• **Problem**: Search the material for "selected" and copy each line in which it is found.

Material for this exercise below:

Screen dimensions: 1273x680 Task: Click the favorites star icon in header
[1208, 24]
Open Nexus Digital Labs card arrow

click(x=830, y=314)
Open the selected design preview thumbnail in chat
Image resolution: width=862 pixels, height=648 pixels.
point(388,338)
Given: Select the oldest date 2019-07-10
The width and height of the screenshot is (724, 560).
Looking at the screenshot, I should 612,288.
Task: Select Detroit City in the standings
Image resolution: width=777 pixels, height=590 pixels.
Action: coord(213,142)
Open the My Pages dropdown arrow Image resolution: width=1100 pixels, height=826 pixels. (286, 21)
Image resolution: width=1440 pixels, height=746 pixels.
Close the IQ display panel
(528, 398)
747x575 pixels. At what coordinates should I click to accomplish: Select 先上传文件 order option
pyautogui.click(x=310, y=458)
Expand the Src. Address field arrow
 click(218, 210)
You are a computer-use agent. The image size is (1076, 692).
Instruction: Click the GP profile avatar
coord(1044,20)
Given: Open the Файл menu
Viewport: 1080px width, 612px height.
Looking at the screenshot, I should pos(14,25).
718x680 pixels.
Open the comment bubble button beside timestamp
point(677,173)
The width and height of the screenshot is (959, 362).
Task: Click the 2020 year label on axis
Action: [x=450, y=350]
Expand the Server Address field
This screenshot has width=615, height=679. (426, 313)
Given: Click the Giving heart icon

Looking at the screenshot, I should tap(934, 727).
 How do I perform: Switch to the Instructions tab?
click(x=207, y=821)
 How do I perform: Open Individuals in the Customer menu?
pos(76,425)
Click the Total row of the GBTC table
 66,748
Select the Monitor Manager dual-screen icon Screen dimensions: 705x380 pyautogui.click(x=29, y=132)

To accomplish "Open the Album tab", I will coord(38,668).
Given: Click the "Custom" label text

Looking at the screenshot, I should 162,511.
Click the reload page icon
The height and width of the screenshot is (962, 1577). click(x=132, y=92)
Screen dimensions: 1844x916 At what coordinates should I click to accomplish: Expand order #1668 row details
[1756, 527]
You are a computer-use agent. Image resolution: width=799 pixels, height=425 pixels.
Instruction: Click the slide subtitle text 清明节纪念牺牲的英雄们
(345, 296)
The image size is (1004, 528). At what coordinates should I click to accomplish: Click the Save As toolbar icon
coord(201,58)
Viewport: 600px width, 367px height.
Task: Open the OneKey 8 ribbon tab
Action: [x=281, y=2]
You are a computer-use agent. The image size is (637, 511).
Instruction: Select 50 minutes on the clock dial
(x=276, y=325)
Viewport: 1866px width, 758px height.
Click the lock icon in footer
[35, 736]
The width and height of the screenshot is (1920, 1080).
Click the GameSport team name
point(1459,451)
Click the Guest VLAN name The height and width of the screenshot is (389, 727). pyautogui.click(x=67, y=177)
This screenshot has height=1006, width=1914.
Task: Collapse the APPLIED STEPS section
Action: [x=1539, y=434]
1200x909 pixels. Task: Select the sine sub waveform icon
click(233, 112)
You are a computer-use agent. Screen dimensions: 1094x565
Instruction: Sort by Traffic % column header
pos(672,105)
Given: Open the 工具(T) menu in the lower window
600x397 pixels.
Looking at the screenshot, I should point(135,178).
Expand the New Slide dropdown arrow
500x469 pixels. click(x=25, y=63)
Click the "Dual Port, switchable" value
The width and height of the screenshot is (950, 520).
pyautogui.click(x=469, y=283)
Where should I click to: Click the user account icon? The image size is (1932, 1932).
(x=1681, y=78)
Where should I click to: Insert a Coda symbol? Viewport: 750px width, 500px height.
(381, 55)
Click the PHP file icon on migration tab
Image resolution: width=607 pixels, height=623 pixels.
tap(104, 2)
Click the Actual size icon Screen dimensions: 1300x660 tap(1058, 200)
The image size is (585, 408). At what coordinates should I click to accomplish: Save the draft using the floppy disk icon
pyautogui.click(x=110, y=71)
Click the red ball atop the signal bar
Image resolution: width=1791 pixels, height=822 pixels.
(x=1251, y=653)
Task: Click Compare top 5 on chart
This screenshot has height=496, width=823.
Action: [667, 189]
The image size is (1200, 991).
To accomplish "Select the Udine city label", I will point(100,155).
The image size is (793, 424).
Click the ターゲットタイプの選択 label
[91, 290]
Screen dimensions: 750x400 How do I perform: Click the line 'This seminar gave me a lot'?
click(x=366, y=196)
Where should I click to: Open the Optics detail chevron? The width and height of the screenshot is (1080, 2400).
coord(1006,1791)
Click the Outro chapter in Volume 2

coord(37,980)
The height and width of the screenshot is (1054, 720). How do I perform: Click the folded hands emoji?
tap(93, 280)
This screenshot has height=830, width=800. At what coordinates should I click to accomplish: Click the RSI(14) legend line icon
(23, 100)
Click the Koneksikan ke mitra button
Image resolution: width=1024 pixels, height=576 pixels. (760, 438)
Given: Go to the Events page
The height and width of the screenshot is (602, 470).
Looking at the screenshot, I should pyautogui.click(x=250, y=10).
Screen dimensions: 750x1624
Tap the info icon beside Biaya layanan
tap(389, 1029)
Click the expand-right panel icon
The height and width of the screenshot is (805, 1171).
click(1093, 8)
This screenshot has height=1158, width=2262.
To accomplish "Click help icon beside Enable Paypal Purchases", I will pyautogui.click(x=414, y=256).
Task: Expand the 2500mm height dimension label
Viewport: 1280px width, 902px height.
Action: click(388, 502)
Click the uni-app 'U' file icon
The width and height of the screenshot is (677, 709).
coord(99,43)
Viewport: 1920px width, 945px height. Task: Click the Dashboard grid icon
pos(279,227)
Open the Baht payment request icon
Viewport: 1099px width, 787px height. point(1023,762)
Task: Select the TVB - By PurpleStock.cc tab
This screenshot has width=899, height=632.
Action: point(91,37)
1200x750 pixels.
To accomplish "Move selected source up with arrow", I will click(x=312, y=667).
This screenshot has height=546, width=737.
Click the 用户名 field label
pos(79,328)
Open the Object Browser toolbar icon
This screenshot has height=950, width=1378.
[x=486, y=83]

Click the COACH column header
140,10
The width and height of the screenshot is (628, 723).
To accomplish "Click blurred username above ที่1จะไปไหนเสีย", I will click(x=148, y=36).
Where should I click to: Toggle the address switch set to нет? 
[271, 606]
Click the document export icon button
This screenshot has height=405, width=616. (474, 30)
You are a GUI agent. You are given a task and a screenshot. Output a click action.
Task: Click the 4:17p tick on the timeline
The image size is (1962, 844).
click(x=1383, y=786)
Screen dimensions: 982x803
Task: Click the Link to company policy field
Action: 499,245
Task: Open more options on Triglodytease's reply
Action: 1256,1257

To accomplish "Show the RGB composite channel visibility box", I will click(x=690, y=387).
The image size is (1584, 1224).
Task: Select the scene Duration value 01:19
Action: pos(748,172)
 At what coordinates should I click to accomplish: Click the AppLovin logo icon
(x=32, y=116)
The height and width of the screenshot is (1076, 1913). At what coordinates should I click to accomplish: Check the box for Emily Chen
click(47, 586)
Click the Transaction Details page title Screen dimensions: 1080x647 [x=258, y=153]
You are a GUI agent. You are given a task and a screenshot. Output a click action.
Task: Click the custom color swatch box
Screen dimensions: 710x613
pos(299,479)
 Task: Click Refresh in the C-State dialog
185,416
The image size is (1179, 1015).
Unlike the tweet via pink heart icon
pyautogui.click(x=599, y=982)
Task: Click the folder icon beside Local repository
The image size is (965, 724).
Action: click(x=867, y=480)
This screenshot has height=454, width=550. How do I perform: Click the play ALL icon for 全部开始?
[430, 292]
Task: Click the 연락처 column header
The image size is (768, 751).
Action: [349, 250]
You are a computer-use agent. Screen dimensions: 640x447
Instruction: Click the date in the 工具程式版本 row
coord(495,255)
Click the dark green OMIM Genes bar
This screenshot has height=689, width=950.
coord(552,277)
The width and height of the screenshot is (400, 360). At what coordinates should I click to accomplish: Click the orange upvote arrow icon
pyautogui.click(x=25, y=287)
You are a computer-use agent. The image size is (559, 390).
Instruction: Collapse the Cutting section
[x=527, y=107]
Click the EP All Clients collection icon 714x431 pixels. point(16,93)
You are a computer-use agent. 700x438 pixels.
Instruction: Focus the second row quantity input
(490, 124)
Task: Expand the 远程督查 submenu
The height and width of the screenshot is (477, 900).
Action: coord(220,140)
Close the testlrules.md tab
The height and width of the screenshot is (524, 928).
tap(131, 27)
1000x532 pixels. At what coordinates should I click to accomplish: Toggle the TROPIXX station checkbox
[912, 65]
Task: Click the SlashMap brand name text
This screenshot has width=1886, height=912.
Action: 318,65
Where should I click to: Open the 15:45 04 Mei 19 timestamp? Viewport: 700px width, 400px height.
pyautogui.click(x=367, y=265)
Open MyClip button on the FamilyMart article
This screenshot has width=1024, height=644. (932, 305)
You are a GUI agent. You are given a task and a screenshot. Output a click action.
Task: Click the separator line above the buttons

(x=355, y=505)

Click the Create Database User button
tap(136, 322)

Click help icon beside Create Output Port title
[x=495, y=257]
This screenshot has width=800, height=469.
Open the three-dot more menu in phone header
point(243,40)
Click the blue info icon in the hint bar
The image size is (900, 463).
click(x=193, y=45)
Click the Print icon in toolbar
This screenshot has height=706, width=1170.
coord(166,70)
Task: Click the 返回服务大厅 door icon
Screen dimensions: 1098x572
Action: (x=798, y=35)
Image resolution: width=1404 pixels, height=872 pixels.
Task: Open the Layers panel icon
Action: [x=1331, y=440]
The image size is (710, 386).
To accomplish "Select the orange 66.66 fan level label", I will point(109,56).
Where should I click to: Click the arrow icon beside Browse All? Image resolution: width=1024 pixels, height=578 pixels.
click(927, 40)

End of Material for this exercise.

• **Answer space**:
Open the selected design preview thumbnail in chat
To accomplish "Move selected source up with arrow", I will click(x=312, y=667).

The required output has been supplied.